Il braccio galleggiante e l’«astronave» che ripuliscono i mari

La tecnologia negli ultimi ani sta facendo passi da gigante. Sebbene il settore in cui questa evoluzione si nota di più è, per forza di cose, l’elettronica, che incontriamo nella vita di tutti i giorni, ci sono molti altri settori meno spendibili dal punto di vista commerciale che hanno risentito positivamente di questa spinta innovativa.

Uno di questi è, senza dubbio, quello dei rifiuti; in particolare quelli nel mare e negli oceani.  Secondo gli ultimi studi del WWF, dal 1954 ad oggi la quantità di plastica prodotta è passata da 15 milioni di tonnellate a 310 milioni; tutt’oggi si calcola una quantità totale in mare di 150 milioni di tonnellate, con allo stesso tempo 8 milioni che ci finiscono ogni anno. Nell’oceano Pacifico si è formata addirittura una vera e propria isola di plastica, dalle dimensioni spaventose: 1,6 milioni di chilometri quadrati, con una superficie pari a 3 volte quella della Francia. Molte sono le idee sviluppate negli ultimi anni per provare a risolvere il problema, da ingegneri navigati a giovani che hanno avuto diversi colpi di genio.

Un primo esempio è portato da Boyan Slat, olandese, ora ventiquattrenne, che a 17 anni ha portato sul palco di TED (Technoly Enterneinement Design, festival annuale nato nella Silicon Valley che organizza conferenze su innovazione, tecnologia ma anche cultura) la sua proposta: una piattaforma che sfrutta le correnti e che aspetta che la plastica arrivi da sé. The Ocean Cleanup, nome del progetto, è diventato startup: in questo braccio galleggiante lungo un chilometro, con barriere collegate profonde 4 metri, l’alimentazione di energia necessaria avviene completamente sfruttando le fonti rinnovabili. Secondo i calcoli ogni piattaforma dovrebbe recuperare circa 6 container di plastica ogni giorno e con 24 piattaforme di questo tipo, sistemate in posti strategici, si potrebbe riuscire a ripulire un intero oceano. Per questo qualche mese fa la startup ha proceduto alla mappatura degli oceani e ora si aspettano i risultati del primo prototipo, per ottimizzare le soluzioni e ricavare dalle piattaforme il massimo dell’efficienza.

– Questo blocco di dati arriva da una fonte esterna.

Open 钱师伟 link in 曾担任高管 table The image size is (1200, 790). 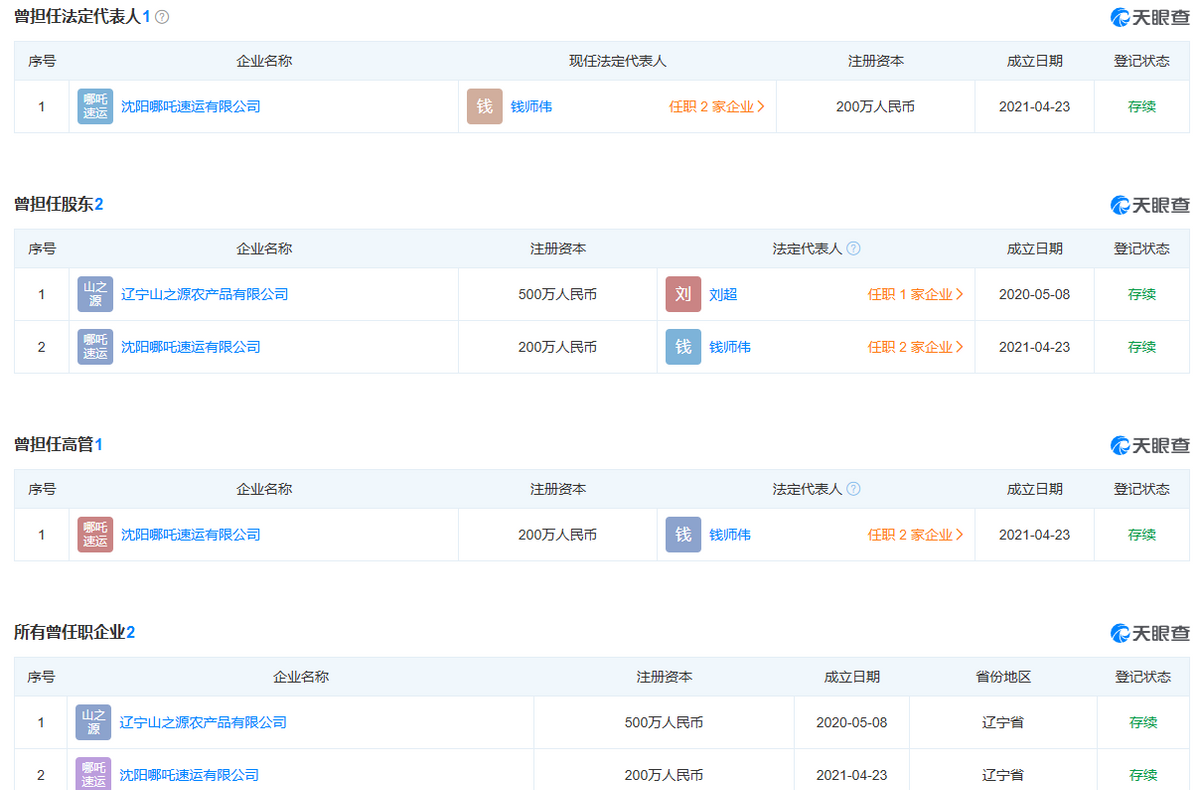pos(730,535)
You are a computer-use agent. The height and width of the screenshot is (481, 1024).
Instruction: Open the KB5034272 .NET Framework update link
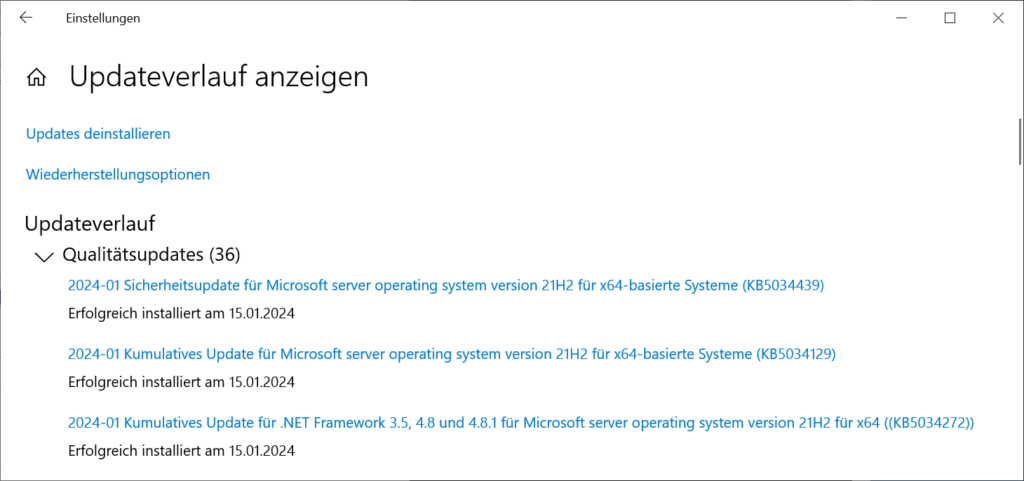[x=521, y=423]
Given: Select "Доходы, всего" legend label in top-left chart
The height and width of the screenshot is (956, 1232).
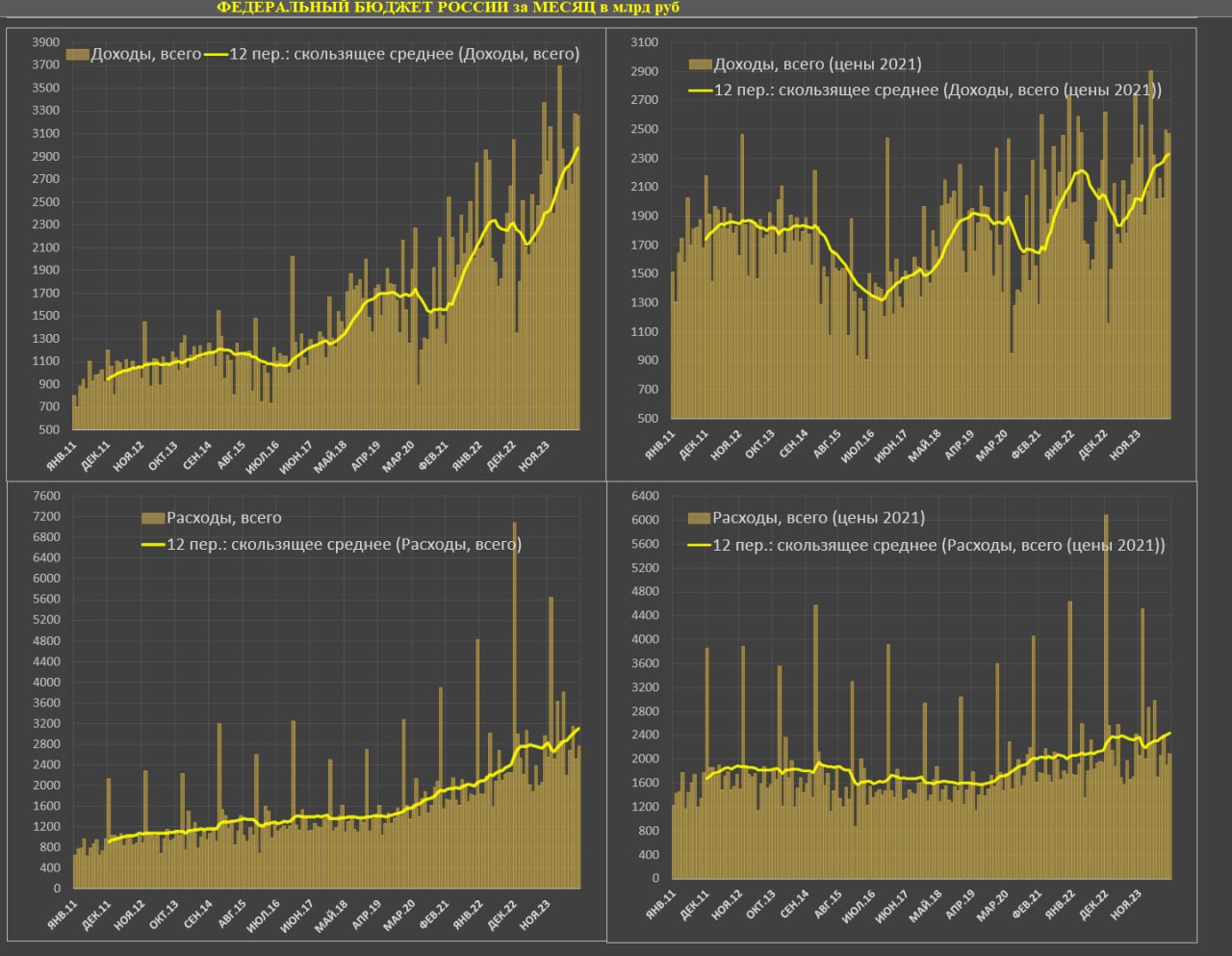Looking at the screenshot, I should tap(145, 54).
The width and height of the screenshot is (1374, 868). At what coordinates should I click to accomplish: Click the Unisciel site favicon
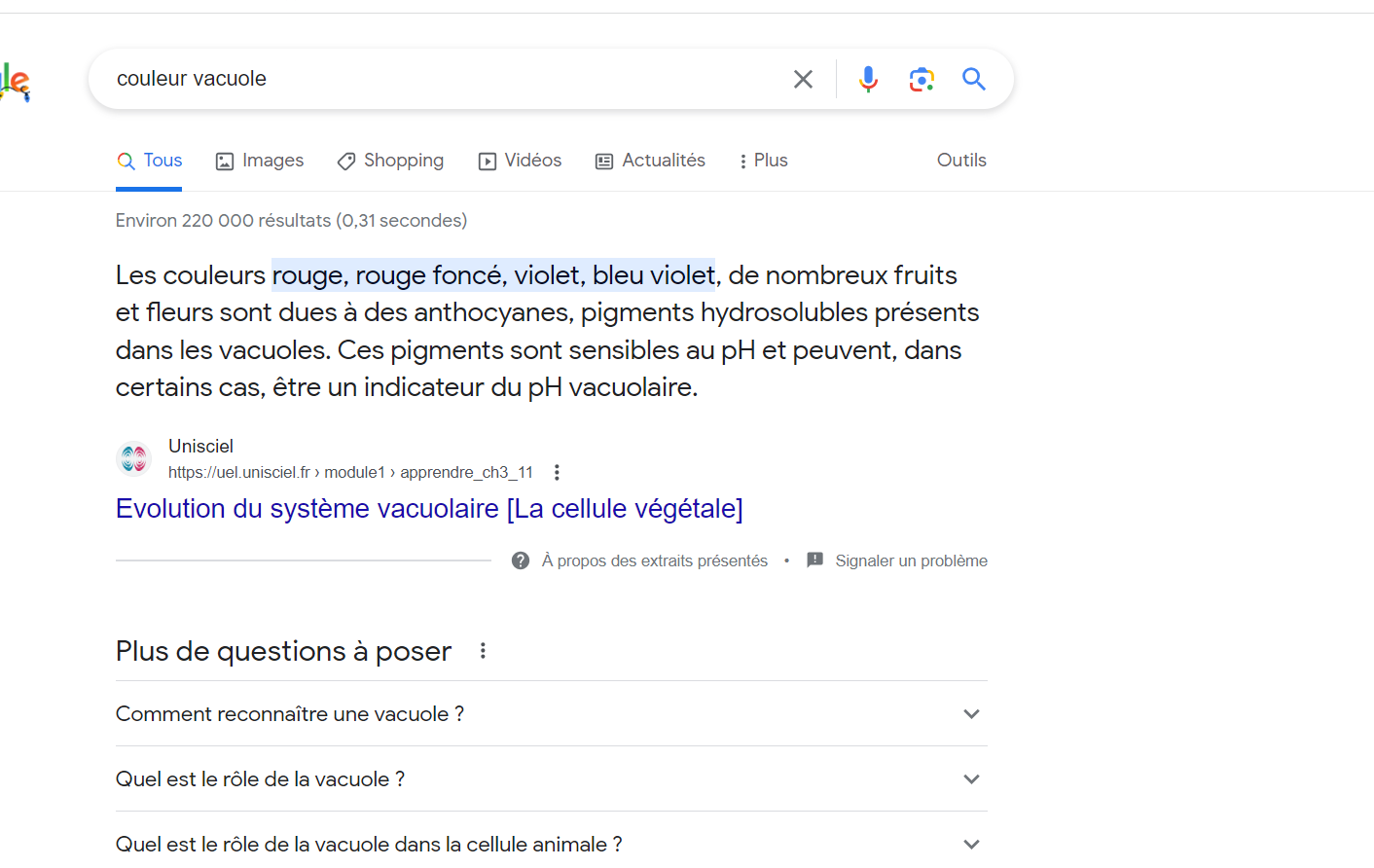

Un secondo progetto degno di nota arriva dall’architetto tedesco Marcella Hansch, che ha creato una no profit, la Pacific Garbage Cleaning, che si pone obiettivi maggiori oltre alla semplice raccolta. In un’untervista a SkyTG24, Hansh racconta la piattaforma che ha in mente: anche questa è mobile ma, a differenza di quella di Slat, sarà grande 400 metri, con un sistema che rallenta le correnti per far emergere la plastica a galla. Questa piattaforma, che assomiglia a un’astronave, effettua la raccolta e la lavorazione della plastica: la particelle saranno trasformate in idrogeno, fonte di energia per la struttura, e anidride carbonica, che diventerà cibo per alghe poi usate per la produzione di bioplastiche. Niente reti o barriere quindi, che la Hansh reputa negative per l’ecosistema.

Leggendo queste lodevoli storie salta all’occhio un particolare: la grande maggioranza di questi progetti sono sorti da iniziative private, che si sostengono affidandosi a campagne di raccolta fondi sul web. Per l’ennesima volta sembra che la politica globale non riesca a raggiungere accordi che vadano inequivocabilmente a favore dell’ambiente. L’entrata in scena di Trump, sotto questo profilo, non va a vantaggio del benessere dei mari e degli oceani; ma continuare a fare pressione per una presa di coscienza da parte di tutti è doveroso.